Today, the federal government introduced significant reforms to Canada's mortgage system aimed at improving housing affordability and accessibility.
One of the most notable changes is the increase in the maximum value for CMHC-insured mortgages, raising the cap from $1 million to $1.5 million. This adjustment allows buyers to qualify for a mortgage with a down payment of less than 20% on homes priced up to $1.5 million, making higher-priced properties more accessible.
This policy change is intended to assist buyers in high-cost housing markets, where surging prices have made it difficult for many to secure insured mortgages under the previous $1 million limit.
Additionally, the government has extended the option for 30-year amortization periods to all first-time homebuyers. Previously available only for new constructions, this change is aimed at easing the financial strain on younger buyers by spreading payments over a longer period, thereby lowering monthly mortgage costs.
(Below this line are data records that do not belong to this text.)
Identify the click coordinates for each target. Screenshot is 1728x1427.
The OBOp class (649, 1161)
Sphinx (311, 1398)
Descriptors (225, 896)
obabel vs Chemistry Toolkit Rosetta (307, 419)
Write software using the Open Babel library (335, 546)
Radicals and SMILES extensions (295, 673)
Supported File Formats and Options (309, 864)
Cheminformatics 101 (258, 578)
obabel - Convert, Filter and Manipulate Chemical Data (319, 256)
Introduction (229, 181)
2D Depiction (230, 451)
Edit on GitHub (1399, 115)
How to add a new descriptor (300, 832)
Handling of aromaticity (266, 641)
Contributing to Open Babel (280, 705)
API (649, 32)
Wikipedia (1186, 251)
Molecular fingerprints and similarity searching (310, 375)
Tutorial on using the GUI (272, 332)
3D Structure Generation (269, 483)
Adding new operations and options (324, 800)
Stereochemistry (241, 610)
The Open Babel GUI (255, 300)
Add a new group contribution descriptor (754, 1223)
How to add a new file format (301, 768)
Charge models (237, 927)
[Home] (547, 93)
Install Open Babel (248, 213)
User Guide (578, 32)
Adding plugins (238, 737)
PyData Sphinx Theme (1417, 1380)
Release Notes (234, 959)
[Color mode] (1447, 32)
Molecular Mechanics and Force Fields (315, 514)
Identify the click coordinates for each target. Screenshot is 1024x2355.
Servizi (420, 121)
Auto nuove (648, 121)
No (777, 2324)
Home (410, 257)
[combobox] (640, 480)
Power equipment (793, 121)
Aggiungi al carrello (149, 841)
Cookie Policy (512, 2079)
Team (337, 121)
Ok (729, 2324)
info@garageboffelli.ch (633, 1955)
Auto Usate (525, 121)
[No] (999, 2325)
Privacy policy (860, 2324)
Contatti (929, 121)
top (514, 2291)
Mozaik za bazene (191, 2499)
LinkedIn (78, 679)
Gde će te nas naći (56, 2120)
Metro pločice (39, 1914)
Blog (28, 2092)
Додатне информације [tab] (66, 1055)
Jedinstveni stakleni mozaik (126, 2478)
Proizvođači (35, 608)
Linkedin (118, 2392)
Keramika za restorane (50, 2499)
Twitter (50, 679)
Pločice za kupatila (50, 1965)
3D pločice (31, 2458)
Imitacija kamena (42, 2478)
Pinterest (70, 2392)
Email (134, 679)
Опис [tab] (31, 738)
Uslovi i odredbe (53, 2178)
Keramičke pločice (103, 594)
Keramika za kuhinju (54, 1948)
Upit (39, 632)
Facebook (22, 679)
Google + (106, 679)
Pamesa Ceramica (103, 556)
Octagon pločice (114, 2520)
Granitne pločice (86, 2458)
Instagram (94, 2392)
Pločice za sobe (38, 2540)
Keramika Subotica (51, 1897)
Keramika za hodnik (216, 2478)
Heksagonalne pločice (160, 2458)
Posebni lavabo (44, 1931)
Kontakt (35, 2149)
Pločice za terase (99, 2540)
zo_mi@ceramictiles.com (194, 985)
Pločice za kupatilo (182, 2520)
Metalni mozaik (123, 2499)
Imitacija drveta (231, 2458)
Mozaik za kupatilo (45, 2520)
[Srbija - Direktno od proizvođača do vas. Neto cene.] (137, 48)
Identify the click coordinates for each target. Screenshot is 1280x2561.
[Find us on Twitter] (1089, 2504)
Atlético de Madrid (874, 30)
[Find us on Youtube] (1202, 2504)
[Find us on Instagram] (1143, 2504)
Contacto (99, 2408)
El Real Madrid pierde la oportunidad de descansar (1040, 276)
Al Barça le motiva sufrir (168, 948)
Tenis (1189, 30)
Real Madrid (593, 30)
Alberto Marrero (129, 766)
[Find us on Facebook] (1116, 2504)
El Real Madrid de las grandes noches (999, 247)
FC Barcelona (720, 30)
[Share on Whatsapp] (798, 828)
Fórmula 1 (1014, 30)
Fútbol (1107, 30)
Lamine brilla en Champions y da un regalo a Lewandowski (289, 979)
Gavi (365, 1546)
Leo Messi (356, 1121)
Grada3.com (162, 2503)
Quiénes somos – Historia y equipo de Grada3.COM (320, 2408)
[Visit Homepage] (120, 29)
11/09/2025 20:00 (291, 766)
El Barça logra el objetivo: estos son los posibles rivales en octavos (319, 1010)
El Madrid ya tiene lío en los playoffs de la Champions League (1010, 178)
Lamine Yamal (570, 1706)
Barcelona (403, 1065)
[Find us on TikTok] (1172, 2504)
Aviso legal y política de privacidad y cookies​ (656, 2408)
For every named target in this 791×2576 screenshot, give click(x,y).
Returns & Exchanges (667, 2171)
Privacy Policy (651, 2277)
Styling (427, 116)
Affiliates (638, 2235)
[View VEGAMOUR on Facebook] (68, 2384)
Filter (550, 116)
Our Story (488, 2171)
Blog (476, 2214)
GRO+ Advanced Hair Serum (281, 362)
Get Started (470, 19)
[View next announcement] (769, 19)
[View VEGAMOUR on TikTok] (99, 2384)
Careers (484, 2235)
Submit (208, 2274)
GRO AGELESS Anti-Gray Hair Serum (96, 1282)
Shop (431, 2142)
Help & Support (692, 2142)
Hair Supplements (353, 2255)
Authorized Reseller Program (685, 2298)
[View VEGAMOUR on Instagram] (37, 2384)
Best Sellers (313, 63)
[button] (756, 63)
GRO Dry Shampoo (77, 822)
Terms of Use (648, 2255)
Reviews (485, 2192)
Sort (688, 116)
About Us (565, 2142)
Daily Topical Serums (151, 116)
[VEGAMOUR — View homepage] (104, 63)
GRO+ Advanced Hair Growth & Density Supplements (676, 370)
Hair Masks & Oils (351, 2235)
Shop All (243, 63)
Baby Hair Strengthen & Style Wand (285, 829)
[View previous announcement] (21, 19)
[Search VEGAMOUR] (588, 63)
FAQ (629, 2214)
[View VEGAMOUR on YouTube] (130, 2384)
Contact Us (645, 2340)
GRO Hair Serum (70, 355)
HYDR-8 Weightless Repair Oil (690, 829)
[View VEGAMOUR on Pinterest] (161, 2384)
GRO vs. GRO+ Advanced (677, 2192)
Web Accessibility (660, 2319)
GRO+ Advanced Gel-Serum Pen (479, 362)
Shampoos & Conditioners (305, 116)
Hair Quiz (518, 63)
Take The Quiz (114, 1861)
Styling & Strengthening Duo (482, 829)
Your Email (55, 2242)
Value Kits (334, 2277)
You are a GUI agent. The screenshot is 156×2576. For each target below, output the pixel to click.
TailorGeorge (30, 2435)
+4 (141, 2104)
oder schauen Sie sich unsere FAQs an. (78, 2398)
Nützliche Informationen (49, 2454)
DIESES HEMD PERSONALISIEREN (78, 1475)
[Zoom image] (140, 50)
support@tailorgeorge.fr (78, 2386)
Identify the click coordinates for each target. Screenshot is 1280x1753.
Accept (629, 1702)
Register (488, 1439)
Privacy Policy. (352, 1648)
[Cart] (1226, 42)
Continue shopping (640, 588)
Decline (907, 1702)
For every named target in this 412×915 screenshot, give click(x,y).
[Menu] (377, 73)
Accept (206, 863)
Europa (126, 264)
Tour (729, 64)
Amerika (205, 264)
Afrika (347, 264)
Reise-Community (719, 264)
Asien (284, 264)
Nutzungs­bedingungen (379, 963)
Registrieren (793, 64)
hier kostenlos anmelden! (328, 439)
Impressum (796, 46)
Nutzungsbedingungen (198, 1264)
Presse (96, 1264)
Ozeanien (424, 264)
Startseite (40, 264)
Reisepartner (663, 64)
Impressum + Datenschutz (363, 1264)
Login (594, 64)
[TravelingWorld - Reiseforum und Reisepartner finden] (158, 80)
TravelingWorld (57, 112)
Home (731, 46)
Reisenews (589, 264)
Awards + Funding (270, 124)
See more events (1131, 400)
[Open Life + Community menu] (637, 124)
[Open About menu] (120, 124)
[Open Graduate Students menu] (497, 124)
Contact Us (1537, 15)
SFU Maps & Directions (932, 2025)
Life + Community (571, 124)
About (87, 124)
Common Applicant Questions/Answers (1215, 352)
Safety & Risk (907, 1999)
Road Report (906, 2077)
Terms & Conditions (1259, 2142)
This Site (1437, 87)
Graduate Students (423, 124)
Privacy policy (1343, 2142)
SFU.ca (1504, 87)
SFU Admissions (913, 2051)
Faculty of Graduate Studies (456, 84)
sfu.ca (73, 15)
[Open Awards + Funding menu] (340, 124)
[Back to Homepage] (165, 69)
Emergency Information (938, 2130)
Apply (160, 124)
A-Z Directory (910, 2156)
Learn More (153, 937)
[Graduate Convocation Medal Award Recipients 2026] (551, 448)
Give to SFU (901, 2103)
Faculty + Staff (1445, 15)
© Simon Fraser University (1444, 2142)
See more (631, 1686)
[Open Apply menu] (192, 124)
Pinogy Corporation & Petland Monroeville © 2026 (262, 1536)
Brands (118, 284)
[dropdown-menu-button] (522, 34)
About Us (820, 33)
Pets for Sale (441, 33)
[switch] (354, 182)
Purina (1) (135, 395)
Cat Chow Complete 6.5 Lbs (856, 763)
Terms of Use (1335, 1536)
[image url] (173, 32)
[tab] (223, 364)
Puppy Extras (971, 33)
Both measures are set to take effect on December 15, 2024.
These reforms come in response to increasing concerns about housing affordability. Deputy Prime Minister and Finance Minister Chrystia Freeland highlighted that the changes are designed to make homeownership more attainable for Canadians and address ongoing challenges in the housing market.
"Building on our action to help you afford a down payment, we are now making the boldest mortgages reforms in decades to unlock homeownership for younger Canadians," she said.
The government will soon introduce regulatory amendments to implement these changes, with further details to be released in the coming weeks.